Adi Sorek (1970) is an Israeli writer and editor who lives in Tel-Aviv. she is the author of five fiction books, winner of the 2019 Levi Eshkol Prime Minister’s Award for Hebrew Authors. She is the writer of the books Written in Objects -- Dream Stories and Confessions (2024), Nathan (2018, nominated for the 2019 Sapir Prize), Sometimes You Lose People (2013, won the Goldberg Prize), Internal Tourism (2006), Spaces (2004) and Seven Matrons (2001, finalist of the the 1999 Moses Foundation Literary Award), published in Keter Press, Yediot Books Press and Resling Press.
She is also the founding and chief editor of the Vashti prose series at Resling Publishing (2004-2024), and writes a PhD at the School of Cultural Studies at Tel Aviv University. Her dissertation discusses the notion of cities of refuge in the Babylonian Talmud and modern Jewish literature.
The judges of the Prime Minister’s Award wrote: “Adi Sorek is a top-notch author and editor. In her books, she has established a unique style of writing that boldly explores the boundaries of creative expression from within and without. Her books unfold for her readers a dense tapestry of affinities and allusions to Hebrew and world literature, erecting multi-layered and polyphonic texts. With genre-defying prose, often blending into existential essayist writing, she brings to the surface questions about home, place and space. In addition, as founder and editor of the Vashti Books Series at Resling Publishing, Adi Sorek has introduced international, avant garde authors to Israeli readers.”

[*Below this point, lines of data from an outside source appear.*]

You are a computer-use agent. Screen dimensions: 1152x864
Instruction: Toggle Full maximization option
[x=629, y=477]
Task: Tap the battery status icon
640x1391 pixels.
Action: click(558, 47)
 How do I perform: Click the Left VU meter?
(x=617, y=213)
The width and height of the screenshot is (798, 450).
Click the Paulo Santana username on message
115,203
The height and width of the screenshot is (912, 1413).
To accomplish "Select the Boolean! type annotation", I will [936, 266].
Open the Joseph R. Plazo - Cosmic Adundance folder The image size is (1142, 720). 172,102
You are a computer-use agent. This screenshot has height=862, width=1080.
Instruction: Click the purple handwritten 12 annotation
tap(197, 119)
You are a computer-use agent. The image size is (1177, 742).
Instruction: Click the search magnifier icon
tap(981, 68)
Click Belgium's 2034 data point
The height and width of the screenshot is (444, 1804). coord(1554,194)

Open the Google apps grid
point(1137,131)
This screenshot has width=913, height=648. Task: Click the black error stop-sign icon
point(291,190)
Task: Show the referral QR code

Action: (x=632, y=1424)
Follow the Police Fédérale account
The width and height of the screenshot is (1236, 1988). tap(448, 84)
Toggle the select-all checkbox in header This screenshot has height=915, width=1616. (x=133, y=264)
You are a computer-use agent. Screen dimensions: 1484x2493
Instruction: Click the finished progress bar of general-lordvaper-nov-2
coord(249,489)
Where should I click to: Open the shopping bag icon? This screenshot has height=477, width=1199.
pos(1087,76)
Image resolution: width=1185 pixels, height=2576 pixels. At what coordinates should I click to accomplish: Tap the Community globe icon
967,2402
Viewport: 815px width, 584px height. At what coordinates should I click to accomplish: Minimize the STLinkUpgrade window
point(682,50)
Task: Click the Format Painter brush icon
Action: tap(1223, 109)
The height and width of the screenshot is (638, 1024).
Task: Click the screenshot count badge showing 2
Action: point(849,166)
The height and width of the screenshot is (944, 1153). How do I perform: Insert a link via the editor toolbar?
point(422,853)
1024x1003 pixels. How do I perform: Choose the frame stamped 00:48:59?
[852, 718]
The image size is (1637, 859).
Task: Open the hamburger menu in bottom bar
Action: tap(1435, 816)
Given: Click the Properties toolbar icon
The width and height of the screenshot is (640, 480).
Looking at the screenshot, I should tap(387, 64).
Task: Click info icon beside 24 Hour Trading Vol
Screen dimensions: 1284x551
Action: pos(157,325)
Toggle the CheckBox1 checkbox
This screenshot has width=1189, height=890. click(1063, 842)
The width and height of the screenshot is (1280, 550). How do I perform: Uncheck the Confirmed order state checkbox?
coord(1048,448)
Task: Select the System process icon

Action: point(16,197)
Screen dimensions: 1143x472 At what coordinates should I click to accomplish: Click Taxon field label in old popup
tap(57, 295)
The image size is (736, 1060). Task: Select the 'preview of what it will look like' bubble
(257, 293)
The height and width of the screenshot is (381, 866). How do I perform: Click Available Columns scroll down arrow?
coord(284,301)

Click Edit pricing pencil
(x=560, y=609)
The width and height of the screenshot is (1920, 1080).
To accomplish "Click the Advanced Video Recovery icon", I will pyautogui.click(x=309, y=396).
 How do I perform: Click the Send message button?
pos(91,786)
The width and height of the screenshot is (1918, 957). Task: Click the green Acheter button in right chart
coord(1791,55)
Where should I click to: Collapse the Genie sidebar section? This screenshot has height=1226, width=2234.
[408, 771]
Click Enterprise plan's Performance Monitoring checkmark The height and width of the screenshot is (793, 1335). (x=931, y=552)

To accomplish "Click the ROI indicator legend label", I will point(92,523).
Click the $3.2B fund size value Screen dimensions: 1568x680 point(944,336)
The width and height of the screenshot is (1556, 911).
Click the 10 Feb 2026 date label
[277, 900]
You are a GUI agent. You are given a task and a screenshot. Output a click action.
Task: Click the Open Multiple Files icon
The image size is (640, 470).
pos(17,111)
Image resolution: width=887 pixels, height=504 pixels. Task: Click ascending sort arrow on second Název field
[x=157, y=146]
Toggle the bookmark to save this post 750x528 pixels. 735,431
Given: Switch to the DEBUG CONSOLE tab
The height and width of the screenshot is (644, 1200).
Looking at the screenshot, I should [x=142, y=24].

Panel of Judges: Eyal Dotan, Meron Rapaport, Galit Distal Atbaryan, December 2019
From her work
Adi Sorek, Shelter Shelter: a poetic exploration of the Tel Aviv University's shelter signs and the Talmudic Cities of Refuge, The Tel Aviv Review of Books
Adi Sorek, City of Refuge, The Ilanot Review
Adi Sorek, Architect in The Square, The Short Story Project (a story)
Marcela Sulak, Studies in Possibility and Details of Reality, ISRAEL IN TRANSLATION, TLV1 (a podcast)
Adi Sorek, By The Sea, The Ilanot Review (a story from Internal Tourism)
About her work
Marcela Sulak, The horrific Stranger and the Self: Two New Israeli Lyric Essays (that do not look like essays), Essay Daily, October 7 2019
Yoni Livne, Nathan: A clever book that challenges its readers, Yedioth Review, 3.11.2018
“Adi Sorek is part of a small group of Israeli prose writers whose talent, erudition and literary technique are clearly on another level altogether […] Sorek treats her readers as capable of understanding subtle jokes and swift transitions […] the book constructs around its voice an entire city, characters, biographies, every detail of which is simply waiting for attention and motion – from the cheap hot-dog stand next to the Metropolitan to the old Jewish cemetery.”
Ran Bin-Nun, Nathan: The Last Hug, Yedioth Aharonot, 5.12.2018
“This is the kind of literature that knows how to honor what has come before, creating a marvelous, groundbreaking new literature, which is injected with a flash of light into one’s consciousness, that opens up to it with elation. How wonderful to have such a writer here, and how important.”